Closed bboehmke closed 3 years ago
What are you using this feature for? Wouldn’t config files be more convenient to keep on /perm
so that you can modify them without building a new image?
I want to use this to build a image that includes a complete configured application that I can deploy and update with single call of gokr-packer. The device is basically a dumb IoT device (MQTT & some GPIO stuff) which does not need much updates for the config.
By keeping the config in the rootfs I can simple update it by deploying a new image.
An other way would be an automatically initialization of /perm and an custom update mechanism which seems to be much more work for this use case.
Maybe I am on the wrong path but everything on a read-only file system that can simply be swapped sound good to me for this.
I want to use this to build a image that includes a complete configured application that I can deploy and update with single call of gokr-packer. The device is basically a dumb IoT device (MQTT & some GPIO stuff) which does not need much updates for the config.
Gotcha. What’s the application you’re building? Is it under your control or third-party? If it’s built by you, you could also just adjust the default config to do what you need, no?
The main tool would be a simple self written go app (has to be converted from a python script) that does a bridge between the raspberry GPIO and MQTT. Because I am not sure if I will only have this single device in the future, I would already start to make it generic and configured via a config file (which GPIO maps to which MQTT topic, defining MQTT connection, ...).
So the idea is to have a simple set of configurations per device and simply deploy and update them via gokr-packer
.
Maybe comparable as an extreme reduced version of https://esphome.io/ with the different that it is configured by a file instead of generated code.
Ah, so this is for host-specific configuration for simple-enough devices that they don’t need a /perm partition. Thanks for the explanation.
I wonder if we could make this one step more generic and allow bundling files not just for /etc
, but for any path in the resulting root file system? That way, you could e.g. also install extra files under /usr/share/myapp
.
Also, what happens when the extra files collide with the gokrazy system files, or each other? Both cases should probably result in an error message to avoid surprises down the line.
Currently the config is simply placed in a subdirectory in etc based on the package name. So there should not be so much collision.
I also like the idea to make it more generic. In this case I see 2 simple way to handle collisions: 1. Simply overwrite everything or 2. Stop on a collision. Maybe it is also an option to add both and add a flag to enable overwrite.
What do you think?
I think stopping on collision is the better choice for now.
We can always add an overwrite flag later when we know more about the desired semantics.
Ok I will rework the change and update the PR
I have now added a new flag custom_root_files
that can be used to define a directory that contains the additional files and directories for the rootfs. If a file exists an error should be shown.
Sorry, I should have been more clear: I think it would be good to keep the per-package option pattern we use for flag and environment values.
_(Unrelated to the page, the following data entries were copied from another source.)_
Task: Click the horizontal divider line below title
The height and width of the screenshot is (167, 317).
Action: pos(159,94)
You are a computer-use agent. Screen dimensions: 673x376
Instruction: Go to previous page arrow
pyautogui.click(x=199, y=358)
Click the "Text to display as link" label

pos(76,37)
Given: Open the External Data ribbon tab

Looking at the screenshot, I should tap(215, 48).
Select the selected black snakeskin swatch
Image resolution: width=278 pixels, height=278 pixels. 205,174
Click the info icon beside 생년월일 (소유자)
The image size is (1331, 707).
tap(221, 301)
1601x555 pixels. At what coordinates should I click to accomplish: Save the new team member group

I.e., in this case, we’d have an additional directory, say extrafiles
, with a Go package underneath, and then the actual extra files. E.g.:
extrafiles/github.com/gokrazy/breakglass/usr/share/mime/magic
That way, the mechanism works similarly to the existing one (→ easier mental model), we can display more helpful error messages (you’re adding file X for package A, but package B already ships with it), and correctly account disk space usage in the future.
Thanks,
I thought about that but because this affects more or less the complete rootfs it is not even package related. For example this could be used to copy complete applications into the rootfs that are not related to a package (even if this is maybe not the idea behind gokrazy).
But I can also add it like a per package option but it looks more complicated to me for this use case.
Yes, I understand that it affects the complete root file system.
As you suspect, gokrazy is built around the notion of Go packages. Every resource should be tied to a Go package, including files that end up in the root file system.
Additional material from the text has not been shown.